Birkaç tweetten çıkan cezaya bak

ANALİZİstanbul Adliyesi dün tarihi günlerinden birini yaşadı. CHP’li yöneticilerden gazetecilere, akademisyenlerden sanatçılara ve yüzlerce sıradan vatandaşa müthiş bir kalabalığı ağırladı...

ANALİZ

İstanbul Adliyesi dün tarihi günlerinden birini yaşadı.
CHP’li yöneticilerden gazetecilere, akademisyenlerden sanatçılara ve yüzlerce sıradan vatandaşa müthiş bir kalabalığı ağırladı adliye binası.
Çünkü CHP İstanbul İl Başkanı Canan Kaftancıoğlu 7 yıl önce attığı bazı tweetler nedeniyle yargılanıyordu.
Sonuç açıklandı.
Kaftancıoğlu toplam 9 yıl 8 ay ceza aldı.
Dağılıma bir bakalım;
BİR: Türkiye Cumhuriyeti Devleti’ni alenen aşağılama suçundan 1 yıl 8 ay
İKİ; Kamu görevlisine, görevinden dolayı hakaret suçundan 1 yıl 6 ay 20 gün
ÜÇ; Cumhurbaşkanına hakaret suçundan 2 yıl 4 ay
DÖRT; Halkı kin ve düşmanlığa alenen tahrik etmek suçundan 2 yıl 8 ay
BEŞ; Terör örgütü propagandası yapmak suçundan 1 yıl 6 ay
TOPLAM; 9 yıl 8 ay 20 gün.
Birkaç tweetten bu kadar çok suç ve ceza çıkarmak da bayağı marifet yani.
Canan Kaftancıoğlu ne yapmış bütün cezaları alabilmek için?
Bundan 7 yıl önce birkaç tweet atmış.
Hukuk ve demokrasinin olmadığı durumlarda işte bunlar yaşanabiliyor.
Yıllarca “tek adam rejimine” karşı boşuna mücadele etmedik.
Bütün bunların yaşanacağını biliyorduk. Canan Kaftancıoğlu ile ilgili davanın ne zaman başladığına bakmak gerçeği görmek için yeterli.
Attığı tweetler 2013 yılından kalma olmasına rağmen, CHP İstanbul İl Başkanı için soruşturma yerel seçimlere doğru başladı.
Kaftancıoğlu ilk duruşmaya 28 Haziran günü çıktı, yani İmamoğlu’nun AKP adayını 800 bin oy farkla ezdiği yenilenen seçimlerden hemen 5 gün sonrasına denk geliyor bu.
Mahkeme çok hızlı çalıştı ve 6 Eylül günü yani dün 5 ayrı suçtan hapis cezası verdi.
Hukuken bir şey diyemem elbette ama bu cezanın İstanbul seçimini kazanmanın bir bedeli olmadığına ne Türkiye’de, ne dünyada inanan çıkmaz. (Biat etmişleri saymıyorum tabii.)

Veri Bölümü
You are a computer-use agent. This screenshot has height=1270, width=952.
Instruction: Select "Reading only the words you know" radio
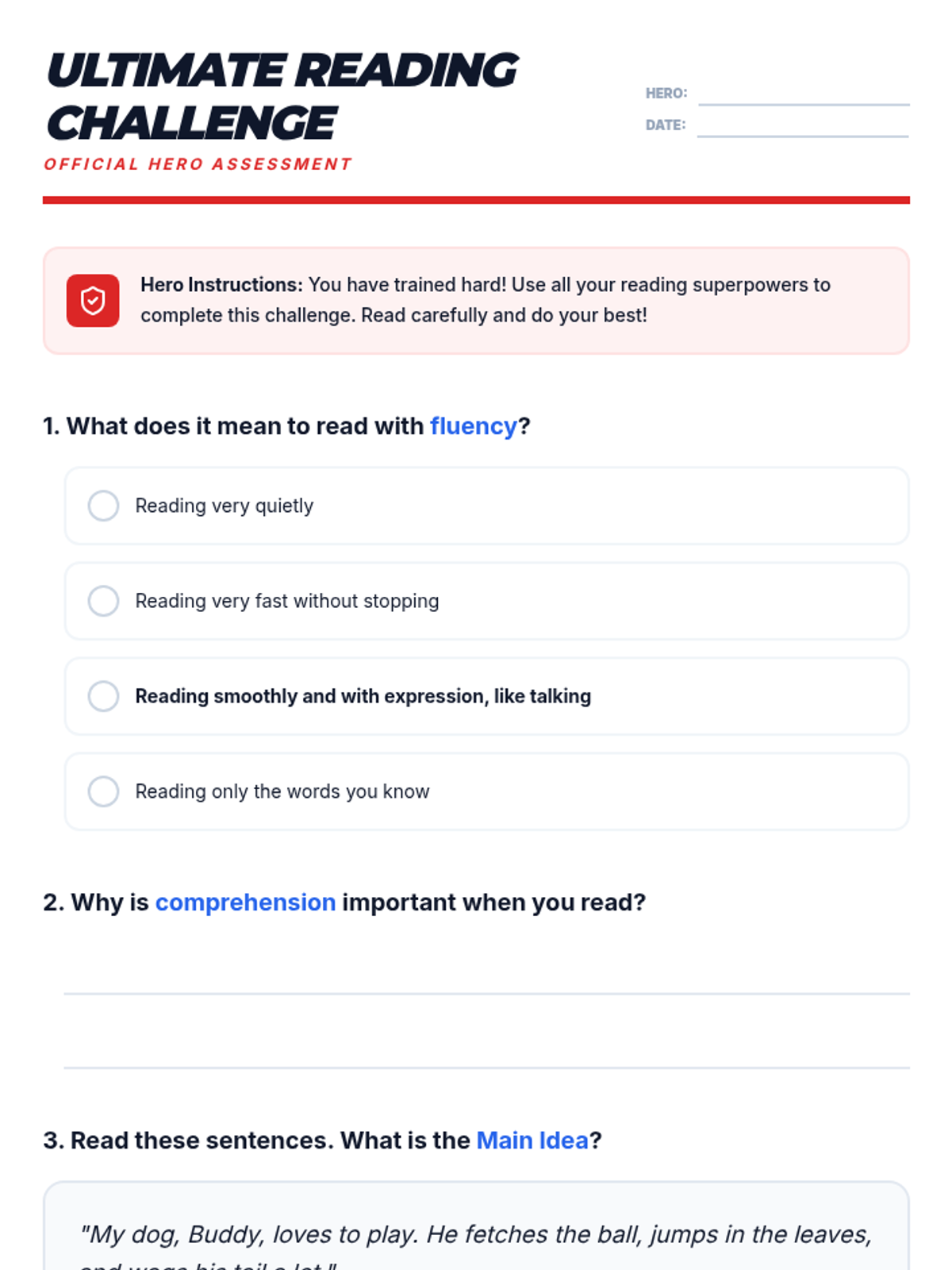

Görev Tanımı
Canan Kaftancıoğlu'na verilen hapis cezasını ele alan yazıyı, son cümlesinden sonrasını yazarak sürdürün. Satırların bu çalışmada hiçbir rolü yoktur.

Görev Yanıtı
Muhtemelen Ekrem İmamoğlu’na verilen bir gözdağı bu karar.
Kıza ceza verildi, oğlana “Anlarsın ya” deniyor gibi.
Nitekim Süleyman Soylu’nun “Kayyum konusunu pazar sabahı anlatacağım” demesi de bunun bir sonucu bana göre.

BUNU YAZMAK GEREK

Canan Kaftancıoğlu’na cezalar yağdırılmadan önce Süleyman Soylu’nun açıklaması gündeme bomba gibi düşmüştü.
Soylu, bir gazetecinin “İstanbul’a kayyum atanacak mı?” sorusu üzerine “Onu pazar sabahı açıklayacağım” cevabını vermişti çünkü.
Doğal olarak böyle bir açıklama akla “İmamoğlu’nun pazar günü görevden alınacağını” getirdi.
Böyle bir tehlike var mı?
Var elbette.
Saray gözünü iyice karattı ise bu talimatı vermiştir.
Ancak bana göre Soylu milletle kafa buluyor, ortamı germeye çalışıyor.
Çünkü sorulan sorunun bütün haline baktım.
O gazeteci aynen şöyle soruyor; “İstanbul Büyükşehir Belediye Başkanı’nı da eleştirmiştiniz. Başka işlerle uğraşırsa pejmürde ederiz demiştiniz. Tartışıldı kamuoyunda. ‘Yeni bir kayyum mu atanıyor, acaba İstanbul’a da mı kayyum atanacak’ yorumları yapıldı. O pejmürde kelimesini nasıl değerlendiriyorsunuz?”İşte ince nokta burada.
Pazar sabahı herkes kayyum konusuna odaklanacak ama Soylu “pejmürde demekle ne söylemeyi amaçladığını” anlatacak. Kayyum konusunu ise “Gerekirse tabii ki yaparım” diyerek geçiştirecek.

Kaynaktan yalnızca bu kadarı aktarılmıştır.